Bibl.: Politics in Lebanon, a cura di L. Binder, New York 1966; P. K. Hitti, lebanon in history, Londra 19673; M. W. Suleiman, Political parties in Lebanon, Ithaca 1967; M. C. Hudson, The precarious Republic: political modernization in the Lebanon, New York 1968; A. L. Tibawi, A modern history of greater Syria, including Lebanon and Palestine, Londra 1969; F. L. Oubain, Crisis in Lebanon, Washington 1971.

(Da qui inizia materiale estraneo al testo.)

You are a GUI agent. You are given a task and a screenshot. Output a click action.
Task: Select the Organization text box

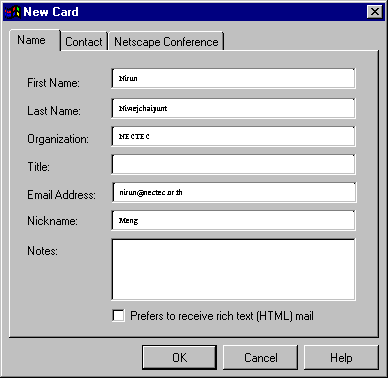click(233, 136)
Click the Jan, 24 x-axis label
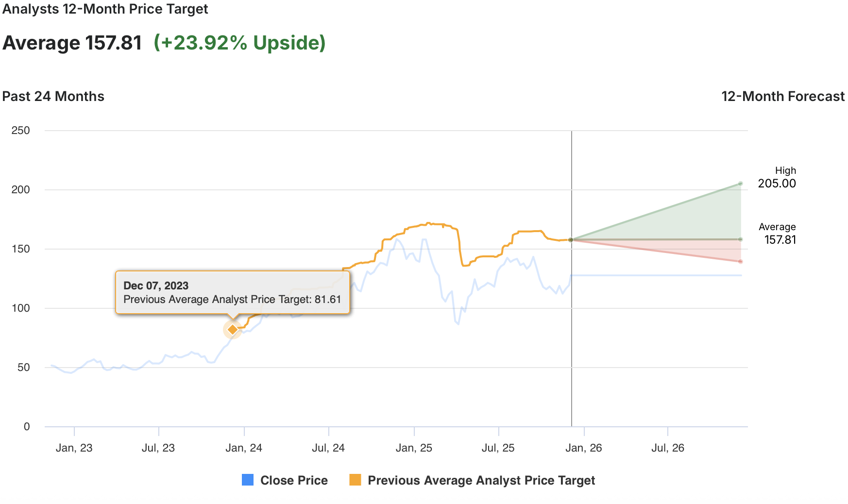Image resolution: width=848 pixels, height=504 pixels. pos(244,448)

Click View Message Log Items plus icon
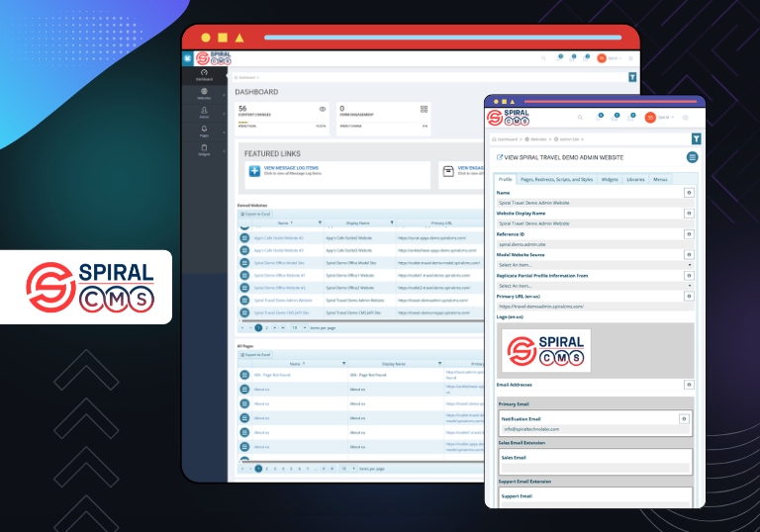(x=254, y=171)
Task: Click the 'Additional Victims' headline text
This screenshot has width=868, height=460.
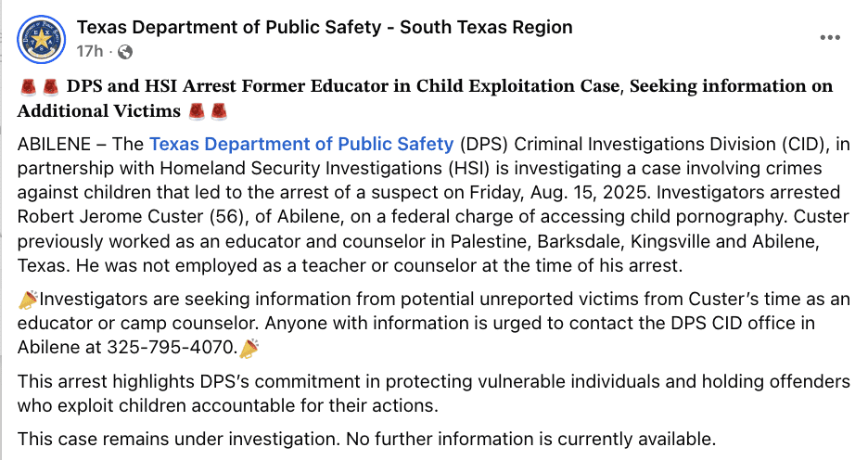Action: tap(99, 110)
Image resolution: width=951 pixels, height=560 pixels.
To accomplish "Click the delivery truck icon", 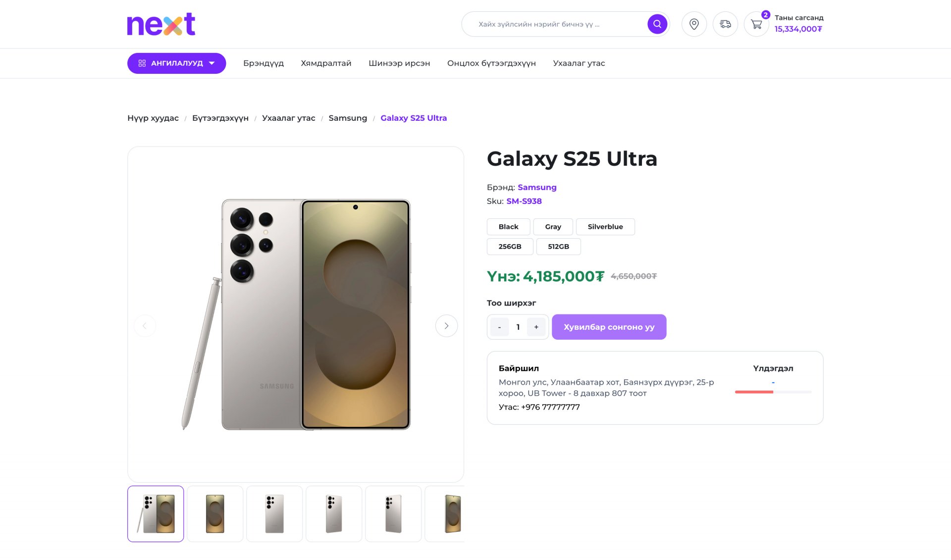I will 725,24.
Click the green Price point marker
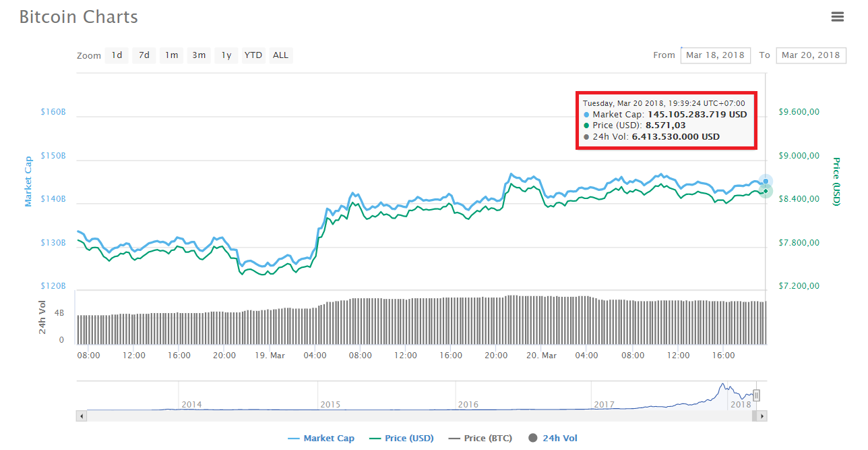 766,191
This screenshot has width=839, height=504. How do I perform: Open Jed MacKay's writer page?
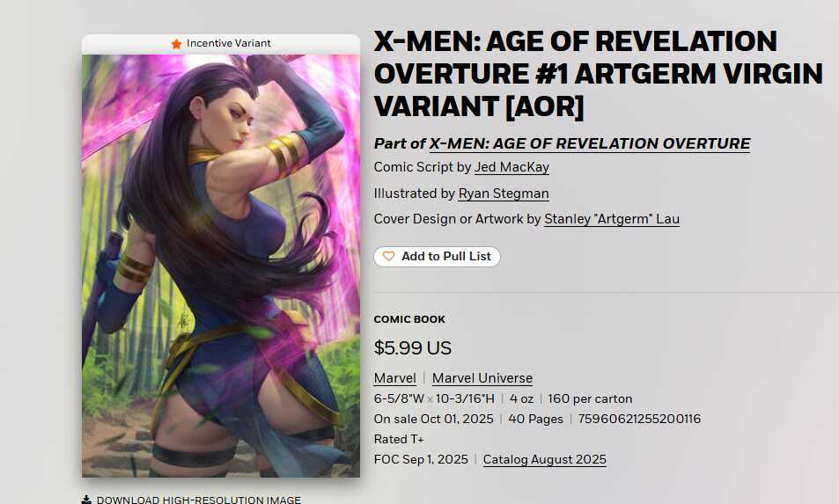[511, 167]
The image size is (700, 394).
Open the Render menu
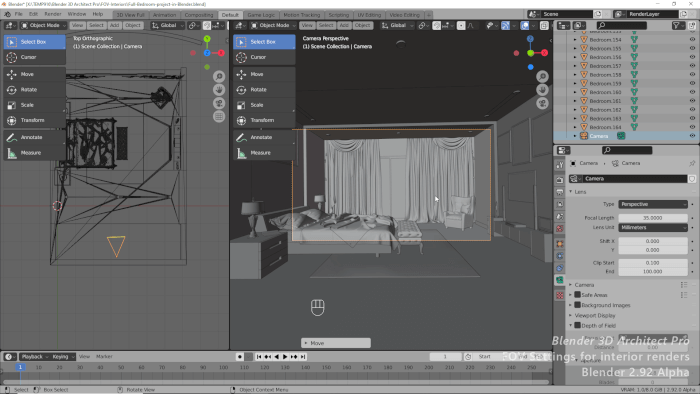coord(53,14)
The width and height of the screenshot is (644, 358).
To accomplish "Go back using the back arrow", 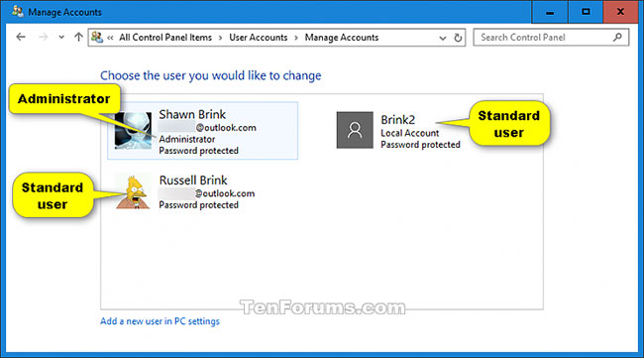I will [21, 37].
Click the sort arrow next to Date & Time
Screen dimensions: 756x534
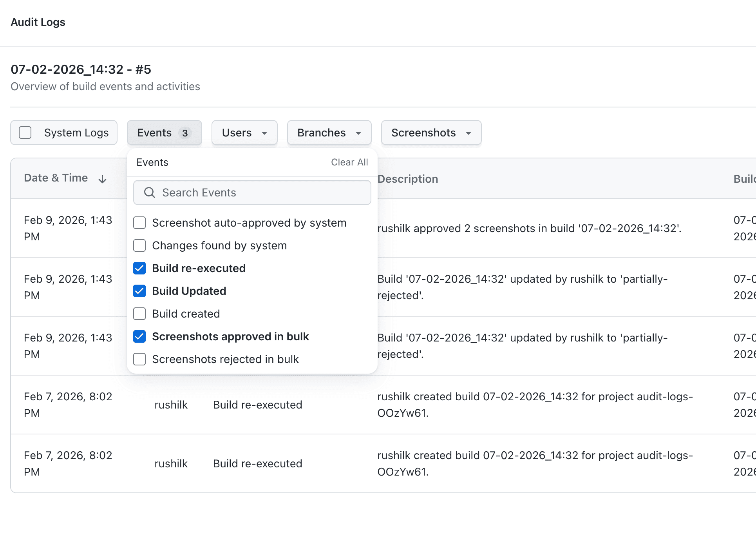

Archeologia. - La complessità della situazione urbanistica nel L. impedisce un organico sviluppo delle attività archeologiche, ostacolate dall'intensa e disordinata concentrazione di insediamenti lungo tutto il litorale. Di conseguenza, esplorazioni archeologiche sistematiche possono essere programmate soprattutto nella regione interna, come a Kamid el-Loz, ovvero sulla costa in base a grandi programmi di esproprio, come a Tiro e a Biblo, dove sono stati spostati gli abitati moderni; scavi importanti per la conoscenza della civiltà fenicia su più limitate aree sono stati effettuati a Khalde, la zona aeroportuale di Beirut, e al santuario di Eshmun a Sidone. Particolarmente notevole per la cultura del Bronzo Tardo (circa 1580-1200 a. C.) dell'area siriana è Kamid el-Loz, che deve identificarsi con l'antica Kumidi, sede di governatore egiziano durante il Nuovo Regno, dove dagli scavi sono emersi un settore ancora limitato di un palazzo, caratterizzato da un vano lungo con contrafforti e ambienti laterali minori, e un importante tempio con pianta irregolare a schema centrale; a Kamid el-Loz, oltre alcuni ostraca in scrittura paleocananea, sono state rinvenute, nel palazzo, alcune tavolette cuneiformi, di cui almeno due provengono da Tell Amarna e sono lettere inviate da un faraone, forse Amenophis III, ad alcuni principi siriani, tra i quali il re di Damasco. Di particolare importanza per la cronologia delle fasi del Ferro II e III (circa 1000-530 a. C.) è l'esplorazione della necropoli a inumazione di Khalde, che ha fornito abbondante materiale ceramico soprattutto dei secoli 9°-7° a. Cristo. L'ampliamento dello scavo dell'area sacra circostante le grandi strutture del tempio di Eshmun a Sidone ha consentito di attribuire la costruzione del grande podio monumentale ai re Eshmunazar II e Bodashtart della fine del 6° secolo a. C., mentre sono stati identificati i resti di possibili fondazioni anteriori, che devono appartenere almeno al periodo neobabilonese.